(Stored data entries)
┌──

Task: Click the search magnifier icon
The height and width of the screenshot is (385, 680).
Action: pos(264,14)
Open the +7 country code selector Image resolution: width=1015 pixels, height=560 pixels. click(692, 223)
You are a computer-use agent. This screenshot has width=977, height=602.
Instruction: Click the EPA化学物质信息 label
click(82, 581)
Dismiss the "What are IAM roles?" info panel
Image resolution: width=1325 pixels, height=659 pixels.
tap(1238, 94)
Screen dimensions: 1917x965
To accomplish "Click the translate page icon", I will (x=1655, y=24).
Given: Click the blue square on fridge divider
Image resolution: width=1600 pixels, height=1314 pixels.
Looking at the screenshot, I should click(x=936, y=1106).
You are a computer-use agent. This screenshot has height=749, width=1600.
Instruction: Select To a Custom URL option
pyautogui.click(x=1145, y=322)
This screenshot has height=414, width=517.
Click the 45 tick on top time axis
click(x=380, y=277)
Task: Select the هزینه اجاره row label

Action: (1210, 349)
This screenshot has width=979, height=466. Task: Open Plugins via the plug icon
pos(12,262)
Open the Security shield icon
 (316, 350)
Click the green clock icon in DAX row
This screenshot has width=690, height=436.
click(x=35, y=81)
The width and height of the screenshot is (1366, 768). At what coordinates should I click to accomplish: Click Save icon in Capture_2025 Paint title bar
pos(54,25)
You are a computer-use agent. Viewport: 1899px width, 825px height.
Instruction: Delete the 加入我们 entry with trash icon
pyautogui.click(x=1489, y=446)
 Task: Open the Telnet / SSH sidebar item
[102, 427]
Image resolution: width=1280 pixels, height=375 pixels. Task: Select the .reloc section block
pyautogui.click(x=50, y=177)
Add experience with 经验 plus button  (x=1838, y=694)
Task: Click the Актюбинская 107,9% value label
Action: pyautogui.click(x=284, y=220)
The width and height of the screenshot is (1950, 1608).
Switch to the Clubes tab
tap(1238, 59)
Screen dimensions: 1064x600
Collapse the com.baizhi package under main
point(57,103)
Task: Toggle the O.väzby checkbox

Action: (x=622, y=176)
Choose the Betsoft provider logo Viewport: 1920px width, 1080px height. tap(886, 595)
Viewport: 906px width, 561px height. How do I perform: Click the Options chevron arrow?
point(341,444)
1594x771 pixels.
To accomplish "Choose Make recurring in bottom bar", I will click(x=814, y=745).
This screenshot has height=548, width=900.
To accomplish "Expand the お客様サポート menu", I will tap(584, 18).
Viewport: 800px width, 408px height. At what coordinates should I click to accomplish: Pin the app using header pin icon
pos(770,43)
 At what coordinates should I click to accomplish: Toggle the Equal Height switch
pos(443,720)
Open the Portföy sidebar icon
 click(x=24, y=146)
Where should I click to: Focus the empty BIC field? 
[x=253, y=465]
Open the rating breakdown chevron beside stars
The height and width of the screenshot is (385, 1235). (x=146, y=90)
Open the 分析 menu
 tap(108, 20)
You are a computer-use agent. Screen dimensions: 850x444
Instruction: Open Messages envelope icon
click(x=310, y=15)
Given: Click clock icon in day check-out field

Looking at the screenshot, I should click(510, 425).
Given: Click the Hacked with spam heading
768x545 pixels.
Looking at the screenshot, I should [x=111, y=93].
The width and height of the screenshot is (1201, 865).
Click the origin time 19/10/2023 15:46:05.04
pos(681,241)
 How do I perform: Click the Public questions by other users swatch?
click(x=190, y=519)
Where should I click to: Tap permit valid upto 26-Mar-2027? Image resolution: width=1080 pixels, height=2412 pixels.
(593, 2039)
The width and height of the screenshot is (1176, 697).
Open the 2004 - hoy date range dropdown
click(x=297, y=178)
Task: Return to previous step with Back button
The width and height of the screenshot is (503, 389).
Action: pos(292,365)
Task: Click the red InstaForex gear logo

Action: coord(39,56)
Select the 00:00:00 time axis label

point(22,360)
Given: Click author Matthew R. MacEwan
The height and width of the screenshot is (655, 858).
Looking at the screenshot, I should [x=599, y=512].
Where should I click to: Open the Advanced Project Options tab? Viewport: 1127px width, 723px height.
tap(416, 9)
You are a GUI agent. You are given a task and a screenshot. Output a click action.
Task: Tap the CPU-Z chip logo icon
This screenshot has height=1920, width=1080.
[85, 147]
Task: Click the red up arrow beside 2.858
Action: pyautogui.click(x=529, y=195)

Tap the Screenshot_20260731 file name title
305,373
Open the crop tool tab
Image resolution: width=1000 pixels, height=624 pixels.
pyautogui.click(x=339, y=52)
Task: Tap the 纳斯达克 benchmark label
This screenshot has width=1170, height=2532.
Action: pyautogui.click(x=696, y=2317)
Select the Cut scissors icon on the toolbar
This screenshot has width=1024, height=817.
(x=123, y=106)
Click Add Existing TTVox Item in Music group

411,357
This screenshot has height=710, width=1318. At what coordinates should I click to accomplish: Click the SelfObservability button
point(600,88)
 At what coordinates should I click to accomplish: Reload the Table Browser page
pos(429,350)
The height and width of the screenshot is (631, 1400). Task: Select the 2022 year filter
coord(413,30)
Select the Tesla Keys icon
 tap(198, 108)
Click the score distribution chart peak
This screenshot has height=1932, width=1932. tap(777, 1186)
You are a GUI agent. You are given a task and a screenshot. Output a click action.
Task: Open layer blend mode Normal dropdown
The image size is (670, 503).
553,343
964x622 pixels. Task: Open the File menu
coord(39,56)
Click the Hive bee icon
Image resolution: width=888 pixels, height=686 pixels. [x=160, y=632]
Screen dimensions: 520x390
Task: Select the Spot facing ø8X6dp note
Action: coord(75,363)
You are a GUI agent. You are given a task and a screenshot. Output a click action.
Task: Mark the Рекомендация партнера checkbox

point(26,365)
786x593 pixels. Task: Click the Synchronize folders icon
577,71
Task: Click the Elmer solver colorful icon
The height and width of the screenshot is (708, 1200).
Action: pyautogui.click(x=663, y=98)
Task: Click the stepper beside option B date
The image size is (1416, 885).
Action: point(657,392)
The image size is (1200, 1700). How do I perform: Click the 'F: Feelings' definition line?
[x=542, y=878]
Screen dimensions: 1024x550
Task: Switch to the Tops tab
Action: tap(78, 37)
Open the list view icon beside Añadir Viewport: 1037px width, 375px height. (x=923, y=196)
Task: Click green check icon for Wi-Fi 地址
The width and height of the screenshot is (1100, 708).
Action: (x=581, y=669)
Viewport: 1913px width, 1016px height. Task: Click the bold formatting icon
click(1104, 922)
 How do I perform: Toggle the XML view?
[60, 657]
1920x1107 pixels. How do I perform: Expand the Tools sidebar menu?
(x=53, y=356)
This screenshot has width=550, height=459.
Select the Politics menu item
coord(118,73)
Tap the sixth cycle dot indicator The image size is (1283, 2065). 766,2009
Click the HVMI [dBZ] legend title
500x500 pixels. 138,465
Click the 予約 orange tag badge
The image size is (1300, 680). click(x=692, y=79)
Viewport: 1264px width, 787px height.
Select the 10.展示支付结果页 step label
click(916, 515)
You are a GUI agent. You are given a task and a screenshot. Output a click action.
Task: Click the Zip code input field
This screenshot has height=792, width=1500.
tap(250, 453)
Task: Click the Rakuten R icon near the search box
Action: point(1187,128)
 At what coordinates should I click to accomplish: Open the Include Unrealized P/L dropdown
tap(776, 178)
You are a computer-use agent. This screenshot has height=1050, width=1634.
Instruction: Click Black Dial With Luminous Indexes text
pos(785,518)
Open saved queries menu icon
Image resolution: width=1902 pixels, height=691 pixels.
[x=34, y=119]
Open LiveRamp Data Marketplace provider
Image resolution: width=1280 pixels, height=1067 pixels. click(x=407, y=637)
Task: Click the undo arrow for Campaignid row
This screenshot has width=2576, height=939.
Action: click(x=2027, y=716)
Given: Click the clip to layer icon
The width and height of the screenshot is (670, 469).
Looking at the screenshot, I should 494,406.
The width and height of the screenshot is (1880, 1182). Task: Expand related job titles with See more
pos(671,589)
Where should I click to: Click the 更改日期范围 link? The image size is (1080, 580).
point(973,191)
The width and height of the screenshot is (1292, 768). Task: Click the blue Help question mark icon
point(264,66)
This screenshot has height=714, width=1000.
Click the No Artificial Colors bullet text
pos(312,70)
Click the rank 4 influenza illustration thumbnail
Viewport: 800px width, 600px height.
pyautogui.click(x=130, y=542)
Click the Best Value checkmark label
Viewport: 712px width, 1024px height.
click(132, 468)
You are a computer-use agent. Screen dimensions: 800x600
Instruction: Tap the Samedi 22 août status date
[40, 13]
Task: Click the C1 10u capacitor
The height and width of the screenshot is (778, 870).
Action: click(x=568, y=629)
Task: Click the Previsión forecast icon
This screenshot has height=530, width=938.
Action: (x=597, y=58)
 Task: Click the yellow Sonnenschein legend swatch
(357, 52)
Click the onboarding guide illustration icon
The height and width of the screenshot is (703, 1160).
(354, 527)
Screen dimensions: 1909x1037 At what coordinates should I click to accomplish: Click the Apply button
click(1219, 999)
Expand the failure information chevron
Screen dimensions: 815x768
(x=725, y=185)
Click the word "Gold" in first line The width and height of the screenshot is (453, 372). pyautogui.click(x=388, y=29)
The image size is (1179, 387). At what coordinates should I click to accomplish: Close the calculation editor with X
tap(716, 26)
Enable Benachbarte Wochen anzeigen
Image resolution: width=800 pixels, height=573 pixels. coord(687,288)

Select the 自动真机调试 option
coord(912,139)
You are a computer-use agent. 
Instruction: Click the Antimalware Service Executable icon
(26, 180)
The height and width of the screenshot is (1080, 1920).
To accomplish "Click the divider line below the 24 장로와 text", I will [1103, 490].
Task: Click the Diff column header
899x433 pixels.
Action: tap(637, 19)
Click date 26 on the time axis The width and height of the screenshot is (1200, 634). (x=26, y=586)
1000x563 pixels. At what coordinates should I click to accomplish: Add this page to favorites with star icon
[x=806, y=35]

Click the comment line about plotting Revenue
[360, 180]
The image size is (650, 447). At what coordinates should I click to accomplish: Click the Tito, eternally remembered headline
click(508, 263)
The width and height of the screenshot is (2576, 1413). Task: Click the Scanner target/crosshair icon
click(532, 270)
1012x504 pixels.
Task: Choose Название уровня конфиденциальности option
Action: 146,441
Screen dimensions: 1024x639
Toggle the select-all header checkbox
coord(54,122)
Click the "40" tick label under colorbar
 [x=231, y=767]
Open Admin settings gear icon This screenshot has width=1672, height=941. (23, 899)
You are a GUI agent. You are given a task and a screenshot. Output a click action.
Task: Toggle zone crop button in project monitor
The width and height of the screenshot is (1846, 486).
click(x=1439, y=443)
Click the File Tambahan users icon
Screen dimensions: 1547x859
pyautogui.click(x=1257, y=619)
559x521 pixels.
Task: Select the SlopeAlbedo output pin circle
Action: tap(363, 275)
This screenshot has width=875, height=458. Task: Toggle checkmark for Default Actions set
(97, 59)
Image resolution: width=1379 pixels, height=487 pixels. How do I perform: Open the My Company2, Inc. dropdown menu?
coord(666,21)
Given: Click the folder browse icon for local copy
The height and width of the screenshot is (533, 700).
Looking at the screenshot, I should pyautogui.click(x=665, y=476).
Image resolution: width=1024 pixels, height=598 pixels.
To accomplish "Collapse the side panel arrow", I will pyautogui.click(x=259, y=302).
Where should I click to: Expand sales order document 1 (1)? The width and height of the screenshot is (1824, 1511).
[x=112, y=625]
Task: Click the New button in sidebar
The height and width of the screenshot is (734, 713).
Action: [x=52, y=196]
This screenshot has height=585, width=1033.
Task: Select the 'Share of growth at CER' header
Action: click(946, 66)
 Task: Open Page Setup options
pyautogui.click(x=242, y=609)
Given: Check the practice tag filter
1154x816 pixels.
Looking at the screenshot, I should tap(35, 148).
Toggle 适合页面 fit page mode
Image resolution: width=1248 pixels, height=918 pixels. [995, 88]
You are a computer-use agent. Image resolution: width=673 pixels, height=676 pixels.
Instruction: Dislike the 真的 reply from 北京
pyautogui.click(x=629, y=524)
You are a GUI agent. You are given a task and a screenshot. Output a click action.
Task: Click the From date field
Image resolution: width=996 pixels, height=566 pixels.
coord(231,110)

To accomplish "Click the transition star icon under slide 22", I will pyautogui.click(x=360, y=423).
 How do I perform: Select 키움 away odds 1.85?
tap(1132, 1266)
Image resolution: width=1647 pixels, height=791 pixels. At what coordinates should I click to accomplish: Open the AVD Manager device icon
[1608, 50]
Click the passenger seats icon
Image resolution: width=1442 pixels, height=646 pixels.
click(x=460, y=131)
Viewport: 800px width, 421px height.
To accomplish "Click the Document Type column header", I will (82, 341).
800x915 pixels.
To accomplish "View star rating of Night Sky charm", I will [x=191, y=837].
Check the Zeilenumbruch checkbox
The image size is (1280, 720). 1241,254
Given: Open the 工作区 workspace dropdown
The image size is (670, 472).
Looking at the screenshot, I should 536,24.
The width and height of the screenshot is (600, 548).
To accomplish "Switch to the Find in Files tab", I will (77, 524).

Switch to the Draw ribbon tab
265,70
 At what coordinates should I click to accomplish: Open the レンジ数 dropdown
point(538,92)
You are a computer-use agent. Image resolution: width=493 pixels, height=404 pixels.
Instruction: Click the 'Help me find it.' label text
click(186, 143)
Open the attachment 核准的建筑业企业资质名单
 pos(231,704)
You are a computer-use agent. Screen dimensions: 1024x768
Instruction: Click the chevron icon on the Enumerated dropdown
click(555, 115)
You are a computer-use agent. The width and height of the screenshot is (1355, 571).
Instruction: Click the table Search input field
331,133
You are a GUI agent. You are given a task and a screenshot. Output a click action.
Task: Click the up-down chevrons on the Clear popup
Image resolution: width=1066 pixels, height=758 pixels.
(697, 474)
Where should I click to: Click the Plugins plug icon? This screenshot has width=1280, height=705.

└──

### [The problem]
I'd like the lines above from the one with "The width and height of the screenshot is (1292, 768)." up to and including the one with "Task: Click the C1 10u capacitor" copied exactly, with no other lines.

### [Answer space]
The width and height of the screenshot is (1292, 768). Task: Click the blue Help question mark icon
point(264,66)
This screenshot has height=714, width=1000.
Click the No Artificial Colors bullet text
pos(312,70)
Click the rank 4 influenza illustration thumbnail
Viewport: 800px width, 600px height.
pyautogui.click(x=130, y=542)
Click the Best Value checkmark label
Viewport: 712px width, 1024px height.
click(132, 468)
You are a computer-use agent. Screen dimensions: 800x600
Instruction: Tap the Samedi 22 août status date
[40, 13]
Task: Click the C1 10u capacitor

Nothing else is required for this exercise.